Two people died and three others escaped with minor injuries when a boat swamped Sunday after its engine failed near the King-Lincoln Park pier in Newport News, Va.
Virginia Marine Police preliminarily determined that the boat, a 1975 Manatee, was overloaded. In addition to the five passengers, it held a cooler, the Daily Press in Newport News reported.
A reporter from WAVY-TV spoke to police officers and witnesses.
Tony Pierce, who was fishing off the King-Lincoln Park pier, told the Daily Press that he saw the five people — two women and three men — and a dog in the water and the tail end of a boat that had just capsized. Pierce said he ran to the end of the pier with a rope that he threw to one of the men.
“He had the strength at first,” Pierce said, but after about 10 minutes the man could no longer hold on.
Two of the five people who were in the boat died. Two others were transported to Riverside Regional Medical Center by ambulance, according to Newport News Fire Department and Virginia Marine Resources Commission officials. The fifth, a man, received basic medical treatment at the scene, police said.
The boat was impounded by marine police as the commission investigates. The boat’s engine is being examined for any mechanical issues that may have contributed to the accident, the commission said.
Onlookers said the boat’s engine had stalled about 25 yards off the pier. While one man tried to get it started again, the wind and waves picked up, splashing water into the boat.
“It was white-capping out here,” said Billy Whitson, of Hampton, Va., who was fishing on the pier at the time of the accident.

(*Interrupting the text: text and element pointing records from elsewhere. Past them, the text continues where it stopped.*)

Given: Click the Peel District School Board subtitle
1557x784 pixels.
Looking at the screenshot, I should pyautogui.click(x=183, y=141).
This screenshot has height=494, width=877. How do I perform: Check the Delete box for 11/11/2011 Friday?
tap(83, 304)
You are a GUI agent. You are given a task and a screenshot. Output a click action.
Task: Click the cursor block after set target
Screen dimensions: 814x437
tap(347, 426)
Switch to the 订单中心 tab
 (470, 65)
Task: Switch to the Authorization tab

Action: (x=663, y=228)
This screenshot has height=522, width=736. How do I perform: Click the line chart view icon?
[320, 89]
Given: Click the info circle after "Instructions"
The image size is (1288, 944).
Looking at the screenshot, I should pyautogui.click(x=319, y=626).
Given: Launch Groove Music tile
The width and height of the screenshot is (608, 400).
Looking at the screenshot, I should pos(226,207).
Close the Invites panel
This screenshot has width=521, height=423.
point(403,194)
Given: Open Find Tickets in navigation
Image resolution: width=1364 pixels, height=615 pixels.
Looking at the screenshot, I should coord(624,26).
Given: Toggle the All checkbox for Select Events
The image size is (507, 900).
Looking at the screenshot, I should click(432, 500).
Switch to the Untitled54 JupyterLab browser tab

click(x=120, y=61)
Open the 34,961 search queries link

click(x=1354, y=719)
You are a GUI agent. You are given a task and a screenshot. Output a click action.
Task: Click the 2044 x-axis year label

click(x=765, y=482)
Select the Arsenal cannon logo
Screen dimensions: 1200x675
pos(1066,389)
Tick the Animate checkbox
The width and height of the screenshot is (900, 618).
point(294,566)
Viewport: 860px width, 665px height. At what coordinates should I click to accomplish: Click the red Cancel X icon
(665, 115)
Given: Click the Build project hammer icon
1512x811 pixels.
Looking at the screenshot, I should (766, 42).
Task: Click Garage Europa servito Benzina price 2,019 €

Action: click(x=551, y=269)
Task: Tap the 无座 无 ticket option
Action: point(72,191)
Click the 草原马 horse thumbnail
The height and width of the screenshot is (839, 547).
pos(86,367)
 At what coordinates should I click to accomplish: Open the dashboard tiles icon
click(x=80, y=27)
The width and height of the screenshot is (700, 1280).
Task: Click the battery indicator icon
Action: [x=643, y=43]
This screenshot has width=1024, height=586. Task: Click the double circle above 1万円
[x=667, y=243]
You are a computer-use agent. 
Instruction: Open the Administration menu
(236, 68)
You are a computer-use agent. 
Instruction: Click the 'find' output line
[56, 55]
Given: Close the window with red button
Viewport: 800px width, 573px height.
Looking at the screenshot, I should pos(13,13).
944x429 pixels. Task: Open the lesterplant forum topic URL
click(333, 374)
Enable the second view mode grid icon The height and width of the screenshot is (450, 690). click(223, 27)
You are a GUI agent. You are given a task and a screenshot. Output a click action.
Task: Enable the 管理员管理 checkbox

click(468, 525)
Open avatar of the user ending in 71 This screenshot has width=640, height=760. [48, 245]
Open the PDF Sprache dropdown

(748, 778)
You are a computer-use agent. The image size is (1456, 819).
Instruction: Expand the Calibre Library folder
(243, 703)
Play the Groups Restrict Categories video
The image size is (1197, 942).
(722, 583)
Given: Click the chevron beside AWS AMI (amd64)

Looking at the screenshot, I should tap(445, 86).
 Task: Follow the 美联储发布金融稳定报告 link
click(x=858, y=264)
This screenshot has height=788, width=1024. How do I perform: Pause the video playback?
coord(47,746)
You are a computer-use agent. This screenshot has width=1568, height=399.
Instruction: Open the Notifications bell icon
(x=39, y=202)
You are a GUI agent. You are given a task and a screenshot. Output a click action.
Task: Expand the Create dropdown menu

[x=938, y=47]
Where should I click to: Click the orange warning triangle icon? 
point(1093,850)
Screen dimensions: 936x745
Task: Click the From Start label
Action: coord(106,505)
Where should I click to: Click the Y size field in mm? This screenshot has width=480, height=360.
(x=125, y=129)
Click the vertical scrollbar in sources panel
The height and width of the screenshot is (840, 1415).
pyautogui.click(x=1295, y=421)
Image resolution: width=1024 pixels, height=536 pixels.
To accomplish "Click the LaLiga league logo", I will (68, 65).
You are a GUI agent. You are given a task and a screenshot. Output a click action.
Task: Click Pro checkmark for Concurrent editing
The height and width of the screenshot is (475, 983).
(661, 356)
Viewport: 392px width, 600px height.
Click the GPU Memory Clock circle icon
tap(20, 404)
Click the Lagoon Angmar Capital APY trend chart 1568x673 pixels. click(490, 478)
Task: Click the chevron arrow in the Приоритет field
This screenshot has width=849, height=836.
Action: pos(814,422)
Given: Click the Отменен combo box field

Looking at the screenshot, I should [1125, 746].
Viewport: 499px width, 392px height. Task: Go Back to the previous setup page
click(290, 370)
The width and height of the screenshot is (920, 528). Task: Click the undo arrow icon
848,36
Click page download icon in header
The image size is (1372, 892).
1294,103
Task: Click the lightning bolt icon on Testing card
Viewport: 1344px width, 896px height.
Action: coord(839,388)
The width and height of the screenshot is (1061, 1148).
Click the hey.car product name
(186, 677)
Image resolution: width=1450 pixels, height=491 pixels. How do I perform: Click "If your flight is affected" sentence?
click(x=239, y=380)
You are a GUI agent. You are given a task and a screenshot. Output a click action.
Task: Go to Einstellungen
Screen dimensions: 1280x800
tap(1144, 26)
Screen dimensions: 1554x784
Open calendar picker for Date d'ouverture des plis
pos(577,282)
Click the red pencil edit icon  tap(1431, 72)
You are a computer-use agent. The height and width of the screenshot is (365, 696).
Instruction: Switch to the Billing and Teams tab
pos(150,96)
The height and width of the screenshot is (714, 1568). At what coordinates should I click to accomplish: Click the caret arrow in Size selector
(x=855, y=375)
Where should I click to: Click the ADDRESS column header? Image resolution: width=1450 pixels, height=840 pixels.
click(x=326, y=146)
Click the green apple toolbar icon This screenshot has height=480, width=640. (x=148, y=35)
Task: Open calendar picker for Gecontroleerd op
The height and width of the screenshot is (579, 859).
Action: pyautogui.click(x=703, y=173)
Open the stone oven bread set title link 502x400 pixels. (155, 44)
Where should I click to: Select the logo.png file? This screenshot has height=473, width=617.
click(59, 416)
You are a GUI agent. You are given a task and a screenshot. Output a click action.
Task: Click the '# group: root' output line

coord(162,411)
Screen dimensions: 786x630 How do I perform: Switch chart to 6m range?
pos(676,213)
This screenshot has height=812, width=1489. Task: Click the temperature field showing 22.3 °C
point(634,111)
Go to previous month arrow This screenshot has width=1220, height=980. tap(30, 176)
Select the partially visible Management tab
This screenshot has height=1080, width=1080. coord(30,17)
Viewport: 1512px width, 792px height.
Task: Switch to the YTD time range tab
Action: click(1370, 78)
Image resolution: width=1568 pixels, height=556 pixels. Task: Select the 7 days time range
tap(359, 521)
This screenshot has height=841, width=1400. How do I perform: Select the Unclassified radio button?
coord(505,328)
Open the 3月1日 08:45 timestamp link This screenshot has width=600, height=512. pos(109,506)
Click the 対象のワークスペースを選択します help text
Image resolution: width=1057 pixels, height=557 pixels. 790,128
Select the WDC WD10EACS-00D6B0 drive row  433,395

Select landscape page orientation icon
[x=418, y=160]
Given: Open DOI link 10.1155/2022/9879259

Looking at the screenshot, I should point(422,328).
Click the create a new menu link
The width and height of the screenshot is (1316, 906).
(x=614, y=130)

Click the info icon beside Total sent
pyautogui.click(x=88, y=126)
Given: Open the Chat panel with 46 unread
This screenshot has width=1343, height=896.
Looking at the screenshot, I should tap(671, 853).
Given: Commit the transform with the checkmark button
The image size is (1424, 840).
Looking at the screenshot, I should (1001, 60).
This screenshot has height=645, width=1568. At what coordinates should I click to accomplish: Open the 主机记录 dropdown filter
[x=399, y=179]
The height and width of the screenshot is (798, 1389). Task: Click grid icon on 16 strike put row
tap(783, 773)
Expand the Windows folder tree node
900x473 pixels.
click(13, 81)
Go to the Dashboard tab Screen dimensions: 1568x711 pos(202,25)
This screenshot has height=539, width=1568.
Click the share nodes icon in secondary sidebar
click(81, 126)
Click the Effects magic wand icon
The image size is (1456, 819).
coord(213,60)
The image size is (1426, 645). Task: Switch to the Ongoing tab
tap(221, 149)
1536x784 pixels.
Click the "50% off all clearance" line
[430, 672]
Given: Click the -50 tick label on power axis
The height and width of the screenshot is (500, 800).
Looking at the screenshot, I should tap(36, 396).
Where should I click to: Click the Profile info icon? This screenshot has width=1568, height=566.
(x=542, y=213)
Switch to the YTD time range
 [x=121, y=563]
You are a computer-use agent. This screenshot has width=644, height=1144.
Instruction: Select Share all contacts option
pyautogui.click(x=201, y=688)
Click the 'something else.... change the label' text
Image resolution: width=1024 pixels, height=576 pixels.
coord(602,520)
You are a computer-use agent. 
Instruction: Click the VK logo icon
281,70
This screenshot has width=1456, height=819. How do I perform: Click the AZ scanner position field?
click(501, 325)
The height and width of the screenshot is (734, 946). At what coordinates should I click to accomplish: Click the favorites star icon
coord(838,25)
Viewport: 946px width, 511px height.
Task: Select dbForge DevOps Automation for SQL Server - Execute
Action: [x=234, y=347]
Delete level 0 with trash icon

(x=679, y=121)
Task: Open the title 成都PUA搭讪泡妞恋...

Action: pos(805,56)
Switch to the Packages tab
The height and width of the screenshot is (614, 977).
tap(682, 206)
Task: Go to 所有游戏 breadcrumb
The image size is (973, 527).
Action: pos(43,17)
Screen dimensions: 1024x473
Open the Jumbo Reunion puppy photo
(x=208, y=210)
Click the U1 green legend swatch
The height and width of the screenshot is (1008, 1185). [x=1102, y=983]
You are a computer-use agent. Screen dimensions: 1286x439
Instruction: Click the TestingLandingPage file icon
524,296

Dominque Ruffin, also of Hampton, said the group was bailing water with coolers, but the boat went under.
“Everything happened so fast,” he said.
Ruffin, along with Whitson and Pierce, attempted to pull two of the men to safety, but couldn’t get them over the rail of the narrow pier. So they dragged them along the side to a ladder about halfway down the long pier. One man couldn’t keep hold and drifted away.
The current had swept the others around the corner of the pier, which sits at the mouth of the James River where it meets Chesapeake Bay.